In response to the end of the cold war, the United States developed new foreign policy and national security strategies. As a result, many medical support concepts that were operative during the cold war were invalidated. Recently, the Chairman of the Joint Chiefs of Staff provided direction and guidance for long-range strategic planning (Joint Vision 2010). Medical support doctrine that is being developed within the framework of Joint Vision 2010 relies on currently unavailable preventive medicine and medical surveillance capabilities. This report analyzes the relevance and roles of military preventive medicine and medical surveillance in the context of post-cold war resource constraints and military medical support needs, presents the rationale for and objectives of a demand-reduction medical support strategy, and outlines the roles, responsibilities, and characteristics of a defense medical surveillance system.

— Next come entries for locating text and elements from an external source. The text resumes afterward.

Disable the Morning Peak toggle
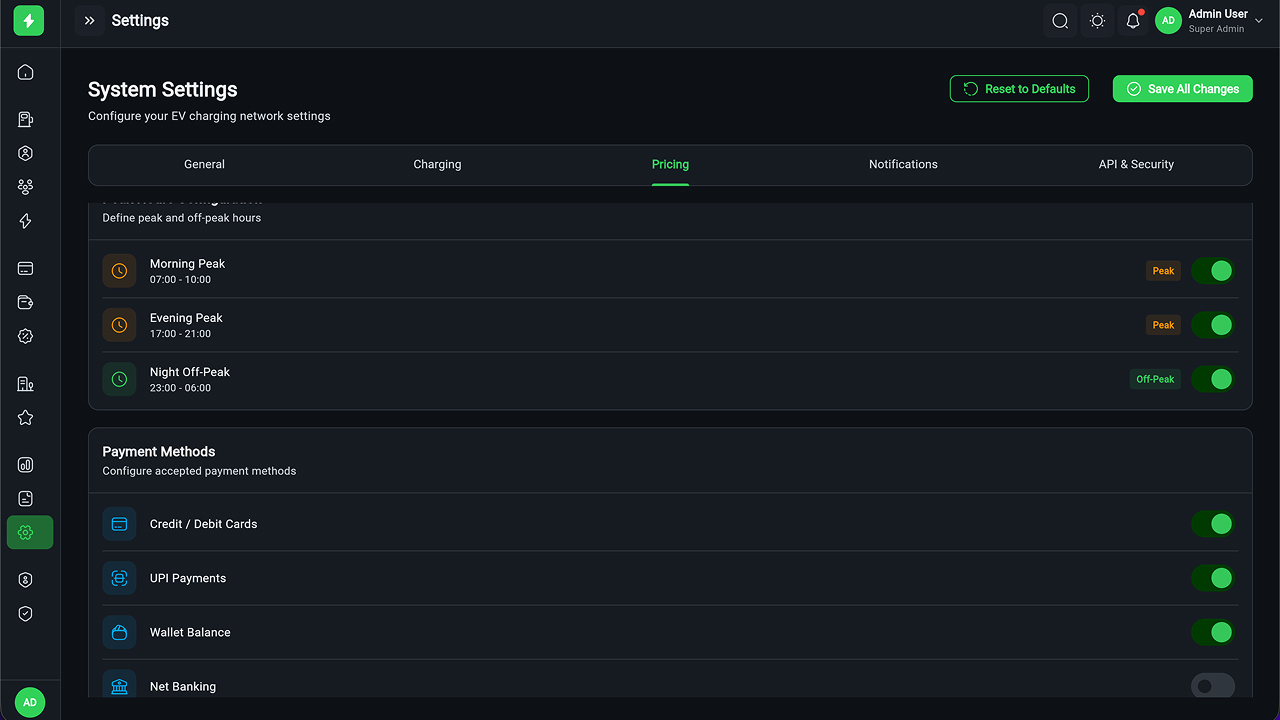Screen dimensions: 1280x720 1213,271
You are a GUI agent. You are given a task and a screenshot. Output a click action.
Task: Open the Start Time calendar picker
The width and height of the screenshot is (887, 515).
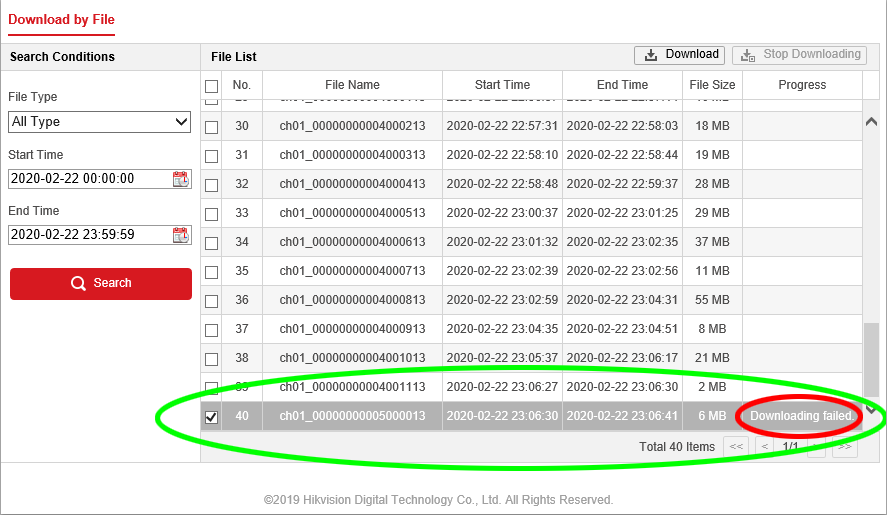click(180, 179)
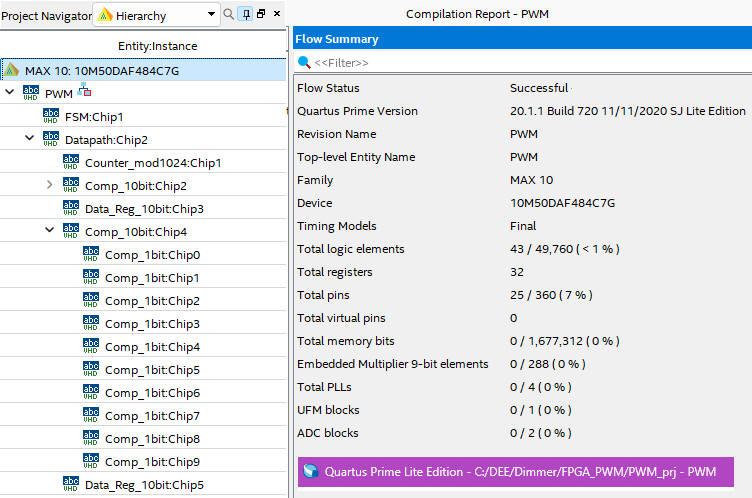Collapse the Datapath:Chip2 branch
Screen dimensions: 752x498
(30, 139)
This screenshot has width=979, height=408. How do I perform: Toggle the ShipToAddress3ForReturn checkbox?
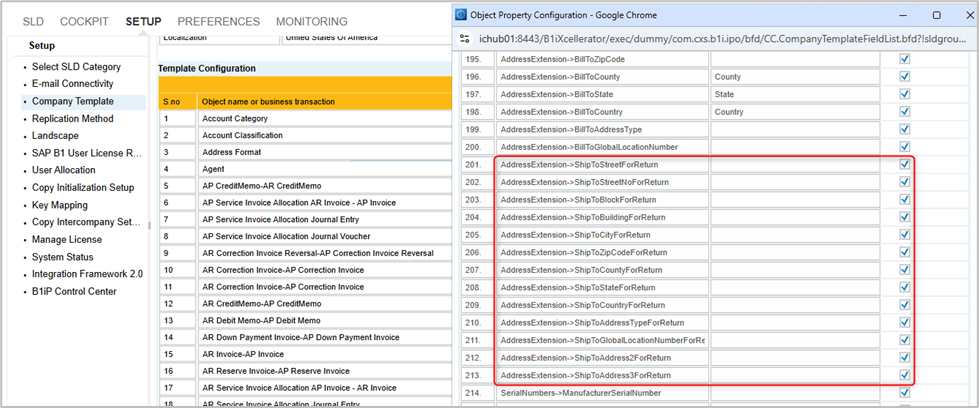(x=905, y=375)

- Brundage JF, Gunzenhauser JD, Longfield JN, Rubertone MV, Ludwig SL, Rubin FA, Kaplan EL. Epidemiology and control of acute respiratory diseases with emphasis on group A beta-hemolytic streptococcus: a decade of U.S. Army experience. Pediatrics. 1996 Jun;97(6 Pt 2):964-70.
Objective. To summarize the experiences of the U.S. Army regarding prevention and control, and frequencies, rates, trends, and determinants of febrile acute respiratory diseases (ARDs), particularly Group A beta-hemolytic streptococcus (GABHS). Methodology. Since 1966, the U.S. Army has conducted routine surveillance of ARDs among basic trainees. Since 1985, all trainees with fever and respiratory tract symptoms have been cultured for GABHS. Field investigations were conducted when outbreaks of acute respiratory or GABHS-associated illnesses were detected. Mass plus tandem benzathine penicillin prophylaxis were used to interdict and control training center GABHS outbreaks. Results. During the period 1985 to 1994, there were 65,184 hospitalizations for acute febrile respiratory illnesses among Army trainees. The crude hospitalization rate was 0.45 per 100 trainees per week. The rate consistently declined over the period. Incremental declines were temporally associated with increased use of adenovirus immunizations and broader use of benzathine penicillin prophylaxis. During the period, 10,789 of 59,818 (18%) pharyngeal cultures were positive for GABHS. GABHS outbreaks were associated with diverse clinical manifestations including streptococcal toxic shock, acute rheumatic fever, and pneumonia. The emergence of mucoid colony morphology in clinical isolates was a consistent indicator of circulating virulent strains with epidemic potential. Outbreak-associated M types were M1, M3, M5, and M18. In response to six GABHS outbreaks, mass plus tandem benzathine penicillin chemoprophylaxis produced rapid and sustained GABHS control. ARD and GABHS recovery rates were lowest when benzathine penicillin prophylaxis was widely used. Conclusions. ARD rates among Army trainees have consistently declined to unprecedented levels. GABHS has reemerged as an important threat to military trainees. Benzathine penicillin chemoprophylaxis is safe and effective for interdicting and preventing GABHS outbreaks in closed, healthy young adult populations.